• Problem to work on
An exact reproduction of the listing, minus the pictures, is the required output.

• Data for the task

== Segment start ==

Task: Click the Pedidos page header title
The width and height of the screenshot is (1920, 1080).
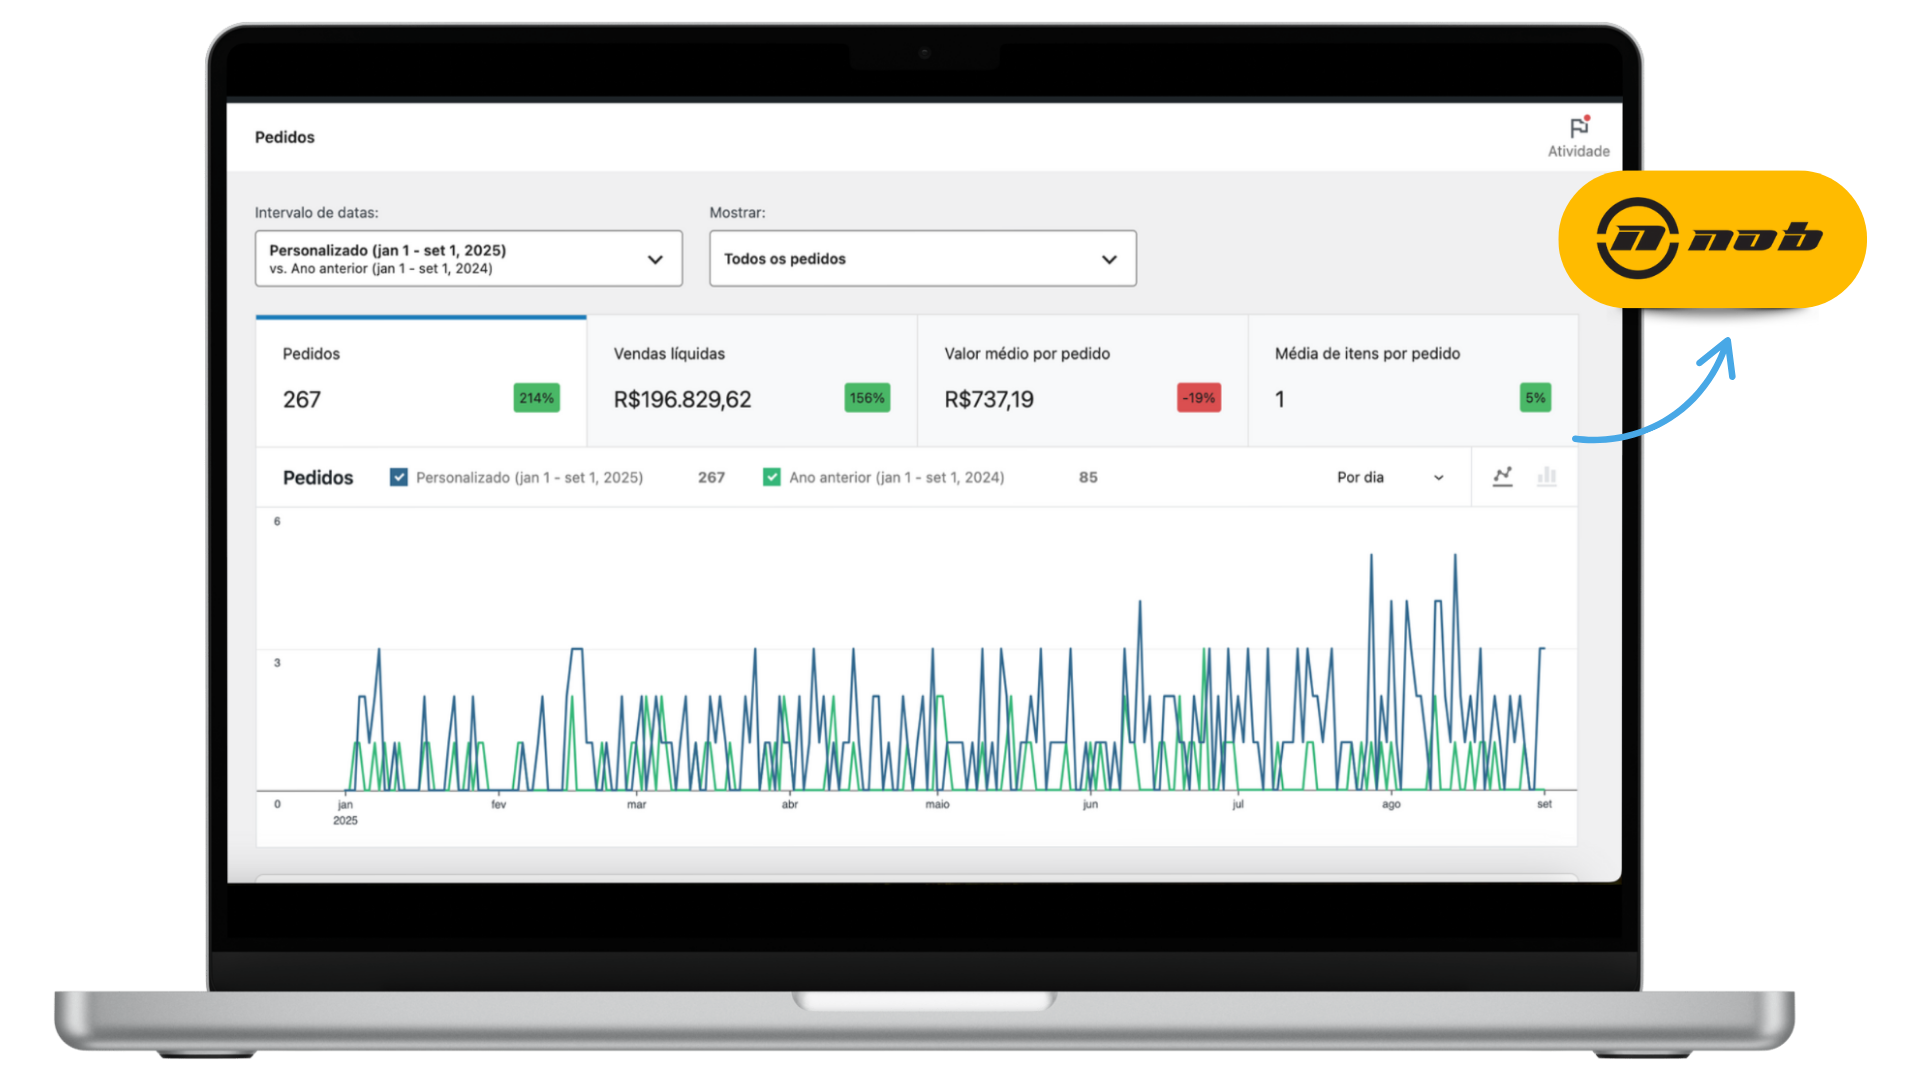Action: [284, 137]
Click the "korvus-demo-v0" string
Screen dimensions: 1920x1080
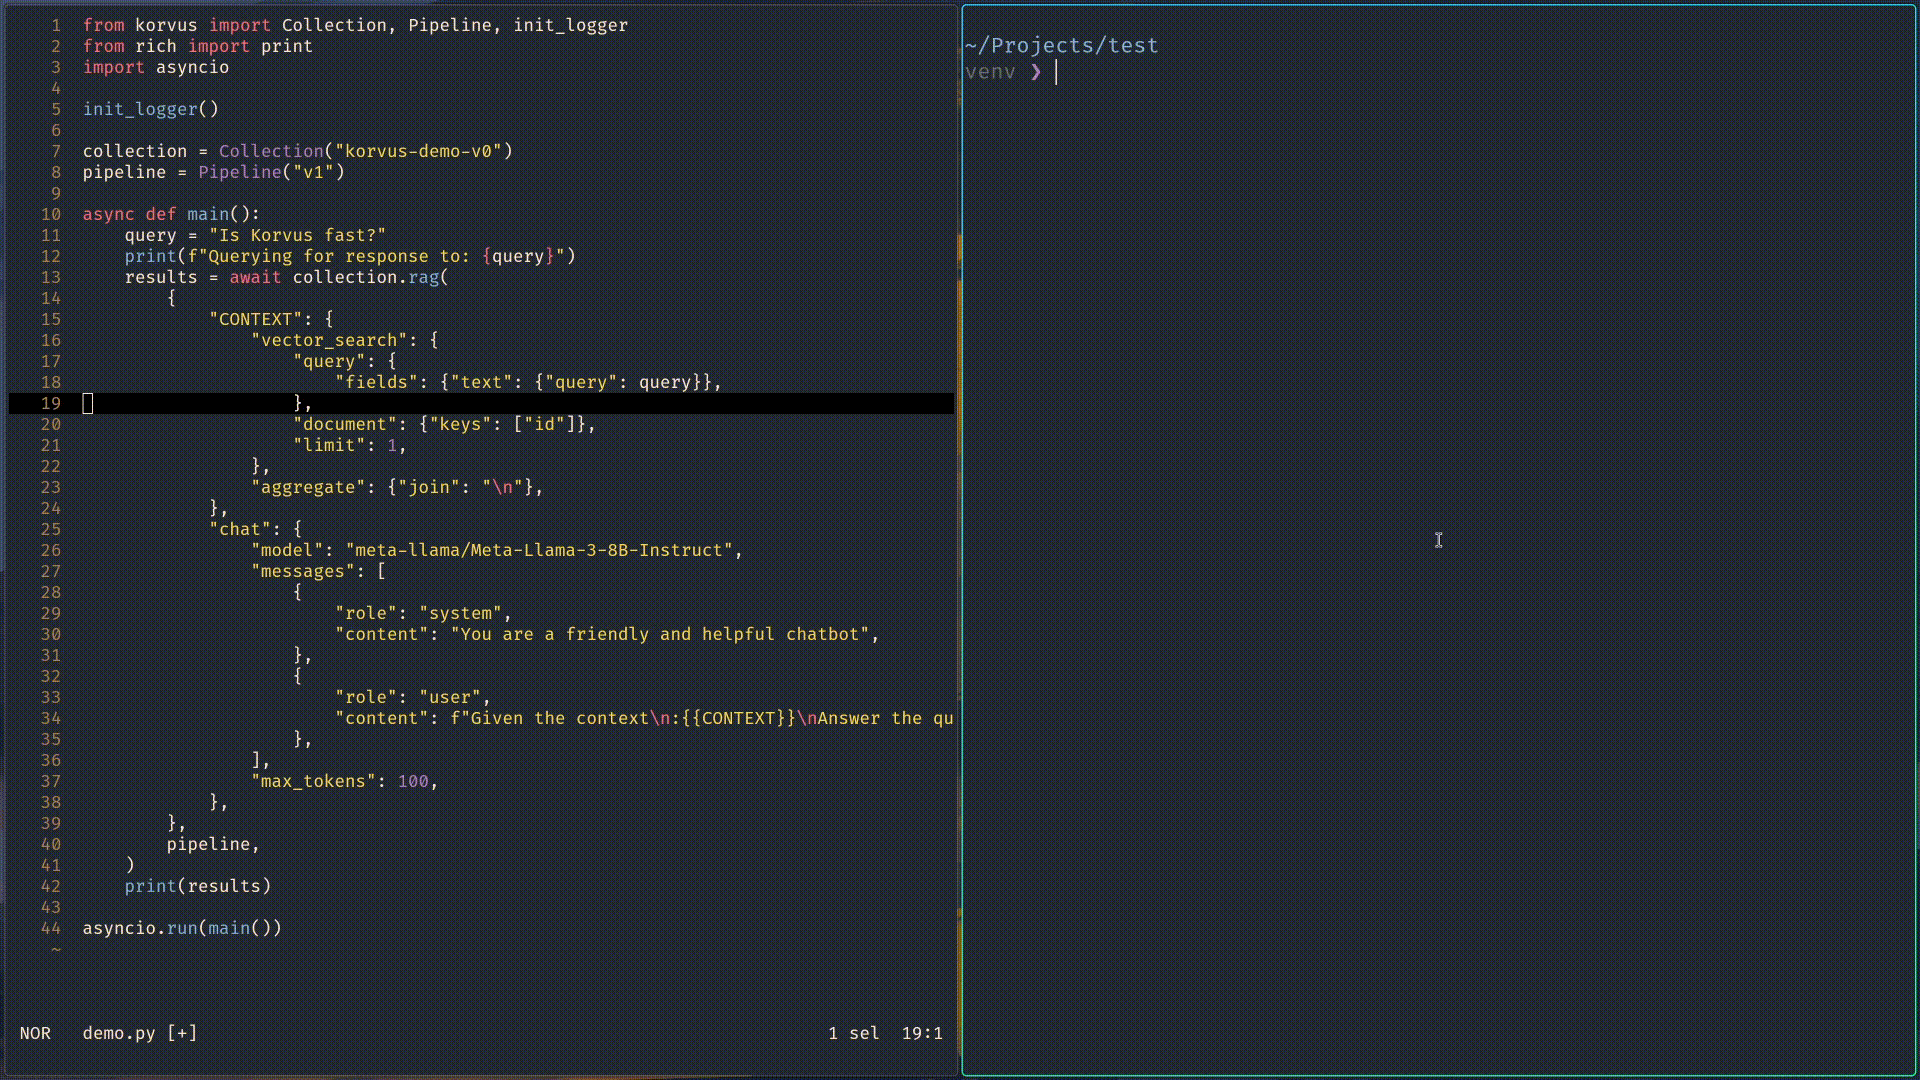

== Segment end ==

• Answer to this exercise
Task: Click the Pedidos page header title
The width and height of the screenshot is (1920, 1080).
Action: [284, 137]
Click the "korvus-demo-v0" string
Screen dimensions: 1920x1080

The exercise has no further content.